Researchers at the University of Manitoba have solved a decades-old
mystery of why some star explosions create shells around them from the
ashes that fly off into space, while other explosions appear not to.
The apparent lack of shells had led to two classes of star explosions,
sort of like molluscs with and without shells, from oysters to squid.
However, Dr. Samar Safi-Harb, physics and astronomy, and her graduate
student Heather Matheson, say that all star explosions likely create a
shell; but some create a faint (‘soft’) shell, or only half of an easily
detectable shell.
The Manitoba astronomers consolidated nearly 150 hours’ worth of
observations of one nearby star explosion with the NASA Chandra X-ray
Observatory. Sure enough, a faint shell once thought missing has emerged.
It was just a matter of looking hard and long enough.
“Most star explosions make well-defined and colourful shells, the
signature of a classic star explosion,” says Safi-Harb. “But even some
famous explosions, such as the Crab Nebula, have no obvious shells. It
could be that the Crab Nebula is like a soft-shell crab with a thin,
barely visible shell.”
Safi-Harb added that in astronomy vernacular, ‘soft’ usually means lower
energy. But here the scientists use ‘soft’ to refer to a faint, softly
glowing shell of high-energy x-ray light.
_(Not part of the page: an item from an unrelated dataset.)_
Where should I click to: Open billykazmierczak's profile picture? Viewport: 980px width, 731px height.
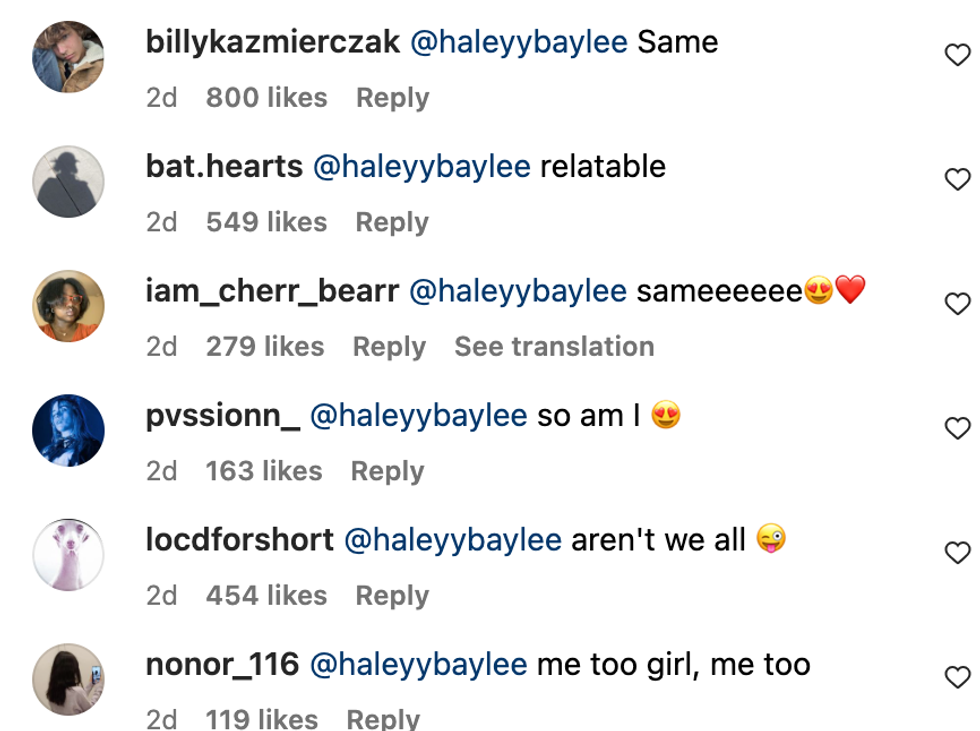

Safi-Harb and Matheson studied a
star explosion with the unappetizing scientific name of G21.5-0.9. They
hope to apply the same type of observation technique to the Crab and other
seemingly unshelled star explosions.
The shell marks a region where elements made in the star’s core and during
the explosion — such as nitrogen, oxygen, iron and all the building blocks
of planets and life itself — collide with gas in the region surrounding
the star. The explosion creates shockwaves that ram the star’s fast-moving
ejecta into slower-moving interstellar gas, producing x-rays in the
process. Finding the lost shells will help scientists understand how
chemical elements are created and ultimately distributed in the Universe.
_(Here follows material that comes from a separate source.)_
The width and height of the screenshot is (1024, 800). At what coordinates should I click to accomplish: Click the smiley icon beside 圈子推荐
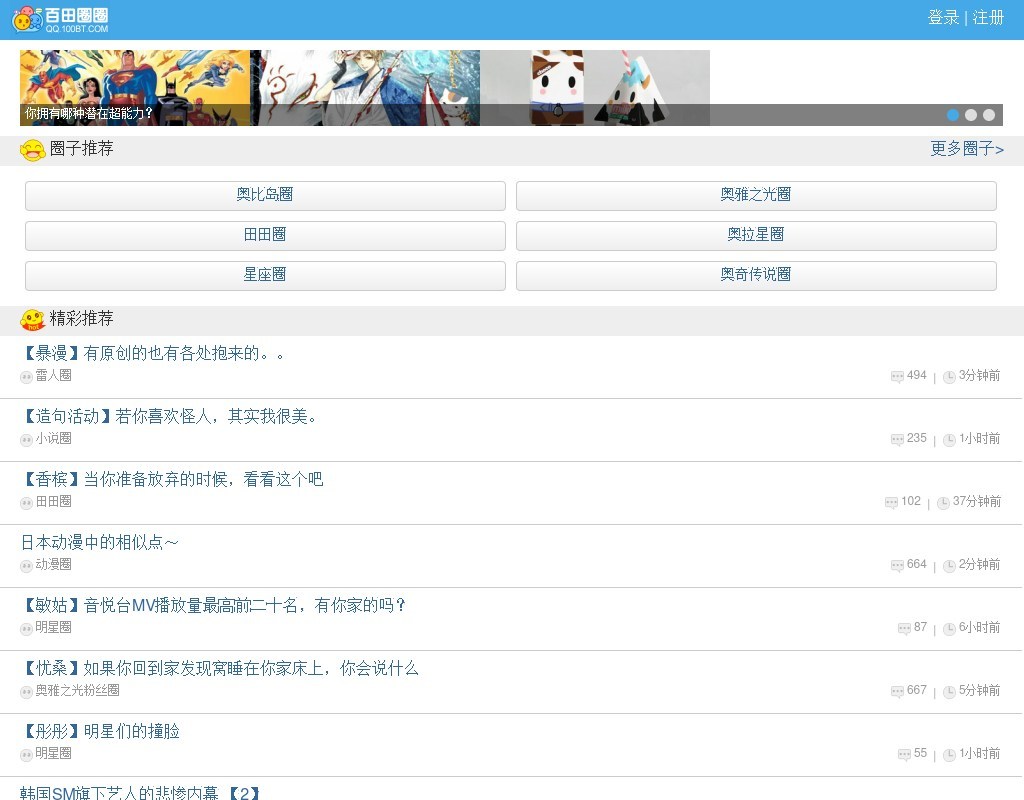[x=33, y=150]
The work of Safi-Harb and Matheson involves a specific kind of massive
star explosion called a supernova. The aftermath of the explosion, called
a supernova remnant (SNR), can linger for hundreds of thousands of years.
SNR G21.5-0.9 is somewhat young, likely only few thousand years old. Stars
that produce supernovae are at least several times more massive than our
Sun.
The gas colliding in a SNR shell is millions of degrees and is hotter than
the surface of the Sun. These shells radiate predominantly in x-ray
light, not visible light; and they are therefore invisible to powerful
optical telescopes, but they can be detected with the orbiting Chandra
X-ray Observatory. By combining data from a multitude of Chandra
observations of G21.5-0.9, performed in past years during mission
calibrations, Safi-Harb and Matheson detected a shell scattered around
parts of this supernova remnant.
“This is sort of a supernova remnant served on the half-shell,” says
Matheson. “Why we don’t see a full shell as we do around other supernova
remnants is the next question we’d like to answer. Why there isn’t one
around the famous Crab nebula is another mystery.”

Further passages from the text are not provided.